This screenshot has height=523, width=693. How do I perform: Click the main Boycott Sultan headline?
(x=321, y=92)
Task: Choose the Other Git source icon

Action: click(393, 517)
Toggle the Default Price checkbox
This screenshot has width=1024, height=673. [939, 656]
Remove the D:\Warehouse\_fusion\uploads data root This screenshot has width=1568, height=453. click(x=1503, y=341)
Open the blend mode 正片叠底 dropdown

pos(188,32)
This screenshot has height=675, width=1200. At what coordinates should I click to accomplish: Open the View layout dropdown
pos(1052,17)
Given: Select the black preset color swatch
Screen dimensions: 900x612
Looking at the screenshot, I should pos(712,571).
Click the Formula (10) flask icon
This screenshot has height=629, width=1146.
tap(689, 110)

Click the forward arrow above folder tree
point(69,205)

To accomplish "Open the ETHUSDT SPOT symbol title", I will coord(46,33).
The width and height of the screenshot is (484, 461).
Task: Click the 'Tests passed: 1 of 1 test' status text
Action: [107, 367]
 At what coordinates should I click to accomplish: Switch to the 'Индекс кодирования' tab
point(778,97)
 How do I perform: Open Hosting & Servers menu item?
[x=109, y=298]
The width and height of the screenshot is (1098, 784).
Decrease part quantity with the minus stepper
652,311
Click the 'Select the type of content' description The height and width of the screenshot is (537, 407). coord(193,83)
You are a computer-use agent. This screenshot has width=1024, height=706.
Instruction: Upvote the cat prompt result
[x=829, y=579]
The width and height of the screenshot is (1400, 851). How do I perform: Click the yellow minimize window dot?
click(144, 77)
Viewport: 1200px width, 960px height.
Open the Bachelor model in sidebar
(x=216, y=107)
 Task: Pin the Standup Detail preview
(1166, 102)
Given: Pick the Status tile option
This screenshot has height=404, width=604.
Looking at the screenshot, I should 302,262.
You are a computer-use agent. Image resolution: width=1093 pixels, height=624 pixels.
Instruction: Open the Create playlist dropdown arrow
──────────
> PROBLEM TO WORK ON: Restate the listing exactly, starting at its first line and ending at the line where "You are a computer-use agent. This" occurs; include both and no other lines.

> SOLUTION:
This screenshot has height=523, width=693. How do I perform: Click the main Boycott Sultan headline?
(x=321, y=92)
Task: Choose the Other Git source icon

Action: click(393, 517)
Toggle the Default Price checkbox
This screenshot has width=1024, height=673. [939, 656]
Remove the D:\Warehouse\_fusion\uploads data root This screenshot has width=1568, height=453. click(x=1503, y=341)
Open the blend mode 正片叠底 dropdown

pos(188,32)
This screenshot has height=675, width=1200. At what coordinates should I click to accomplish: Open the View layout dropdown
pos(1052,17)
Given: Select the black preset color swatch
Screen dimensions: 900x612
Looking at the screenshot, I should pos(712,571).
Click the Formula (10) flask icon
This screenshot has height=629, width=1146.
tap(689, 110)

Click the forward arrow above folder tree
point(69,205)

To accomplish "Open the ETHUSDT SPOT symbol title", I will coord(46,33).
The width and height of the screenshot is (484, 461).
Task: Click the 'Tests passed: 1 of 1 test' status text
Action: [107, 367]
 At what coordinates should I click to accomplish: Switch to the 'Индекс кодирования' tab
point(778,97)
 How do I perform: Open Hosting & Servers menu item?
[x=109, y=298]
The width and height of the screenshot is (1098, 784).
Decrease part quantity with the minus stepper
652,311
Click the 'Select the type of content' description The height and width of the screenshot is (537, 407). coord(193,83)
You are a computer-use agent. This screenshot has width=1024, height=706.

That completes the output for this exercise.